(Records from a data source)
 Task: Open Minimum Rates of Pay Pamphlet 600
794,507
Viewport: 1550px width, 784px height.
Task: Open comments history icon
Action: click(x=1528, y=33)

### Exercise details
Which lines of the records contain the word "Task"? Return each of them in full.

### Response
 Task: Open Minimum Rates of Pay Pamphlet 600
Task: Open comments history icon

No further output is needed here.